• SOLICITAÇÕES
**A.** Com base no trecho sobre Antonio Palocci, responda a cada pergunta abaixo em uma linha, com a mesma marcação:
(i) Em que mês e ano, e em que cidade, Palocci foi preso?
(ii) Qual advogado ele contratou?
(iii) Que frase ele disse a interlocutores?
**B.** Apresente em forma de lista numerada as linhas das entradas desde a linha que contém "You are a GUI" até a linha que contém "Action: [192, 121]", incluídas as duas, sem as linhas em branco.

• TRECHO DO DOCUMENTO
★ ★ ★

O ex-ministro Antonio Palocci é um pote até aqui de mágoa. Na última
semana, movido por esse sentimento que o consome desde setembro de 2016,
quando foi preso em Curitiba, o homem forte dos governos Lula e Dilma
deu o passo definitivo rumo à delação premiada: contratou o advogado
Adriano Bretas, conhecido no mercado por ter atuado na defesa de outros
alvos da Lava Jato que decidiram, como Palocci, romper o silêncio. Lhano
no trato, embora dono de temperamento mercurial quando seus interesses
são contrariados, o ex-ministro resolveu abrir o baú de confidências e
detalhar aos procuradores todo arsenal de informações acumulado por ele
durante as últimas duas décadas, em que guardou os segredos mais
recônditos do poder e nutriu uma simbiótica relação com banqueiros e
empresários. “Fiz favor para muita gente. Não vou para a forca sozinho”,
desabafou Palocci a interlocutores.
TERREMOTO O que Palocci tem para contar deve provocar nova turbulência no País e no PT (Crédito: ANDRE DUSEK/AE)

★ ★ ★

• CONJUNTO DE DADOS

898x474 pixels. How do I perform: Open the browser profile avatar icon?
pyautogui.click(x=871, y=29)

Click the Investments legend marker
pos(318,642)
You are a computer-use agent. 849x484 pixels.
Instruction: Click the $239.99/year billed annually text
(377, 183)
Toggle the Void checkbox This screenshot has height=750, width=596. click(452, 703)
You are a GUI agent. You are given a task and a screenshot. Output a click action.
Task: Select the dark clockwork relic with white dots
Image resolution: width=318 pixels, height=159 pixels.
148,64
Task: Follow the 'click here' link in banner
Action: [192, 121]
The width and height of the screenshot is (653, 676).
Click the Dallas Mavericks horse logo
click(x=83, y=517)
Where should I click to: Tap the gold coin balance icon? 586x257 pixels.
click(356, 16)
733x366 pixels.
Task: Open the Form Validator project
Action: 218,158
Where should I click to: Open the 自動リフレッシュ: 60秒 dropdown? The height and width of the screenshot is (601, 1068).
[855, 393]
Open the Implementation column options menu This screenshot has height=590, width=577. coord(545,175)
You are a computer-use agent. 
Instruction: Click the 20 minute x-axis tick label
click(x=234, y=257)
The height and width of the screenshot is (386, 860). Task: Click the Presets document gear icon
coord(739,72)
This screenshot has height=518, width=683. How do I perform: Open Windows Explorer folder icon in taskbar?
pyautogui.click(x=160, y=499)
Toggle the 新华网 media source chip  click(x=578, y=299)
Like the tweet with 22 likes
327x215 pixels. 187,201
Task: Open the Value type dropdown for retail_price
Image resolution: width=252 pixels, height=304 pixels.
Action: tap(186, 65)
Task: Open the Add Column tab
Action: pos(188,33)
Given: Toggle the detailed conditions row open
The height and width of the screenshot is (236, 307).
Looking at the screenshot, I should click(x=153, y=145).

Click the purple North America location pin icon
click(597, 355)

★ ★ ★

• RESPOSTAS
**A.**
(i) Em setembro de 2016, em Curitiba.
(ii) Adriano Bretas.
(iii) “Fiz favor para muita gente. Não vou para a forca sozinho.”

**B.**
1. You are a GUI agent. You are given a task and a screenshot. Output a click action.
2. Task: Select the dark clockwork relic with white dots
3. Image resolution: width=318 pixels, height=159 pixels.
4. 148,64
5. Task: Follow the 'click here' link in banner
6. Action: [192, 121]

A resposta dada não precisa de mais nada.